I want to do a calculation based on two data files. The calculcation is memory-heavy, so I cannot do them all at once. I split the job into 200 pieces, and then run the calculation on the pieces, which are later combined.
I automated this in a Makefile:
.PHONY: SPLITS QOAC
.SECONDARY: QOAC SPLITS
NSETS = 200
DSETS := $(patsubst %,cache/split_%.rds,$(shell seq 1 1 $(NSETS)))

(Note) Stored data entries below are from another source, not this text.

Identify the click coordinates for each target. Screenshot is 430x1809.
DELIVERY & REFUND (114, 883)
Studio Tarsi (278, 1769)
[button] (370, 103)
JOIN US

QSETS := $(patsubst %,cache/qoac_%.rds,$(shell seq 1 1 $(NSETS)))
QOAC: $(QSETS)
SPLITS: $(DSETS)
$(DSETS): split_files.R data/1 data/2
Rscript $< $(NSETS)
cache/qoac_%.rds: calc_qoac.R cache/split_%.rds
Rscript $^
bigfile: combine.R QOAC
Rscript $<
In this example, NSETS
pieces are generated by split_files.R
, which reads data/1
and data/2
. The sets are saved in cache/split_*.rds
.
For every split_*
, qoac_*
is computed using calc_qoac.R
. As these processes are isolated, they can be run in parallel by running make -j
.
My problem is that if 1(+) of the split_*
is missing, split_files.R
is run multiple times.
When I add .NOTPARALLEL: SPLITS
, the entire script is run serially, which slowes things down.
How can I make sure the generation of the sets is done only once when needed?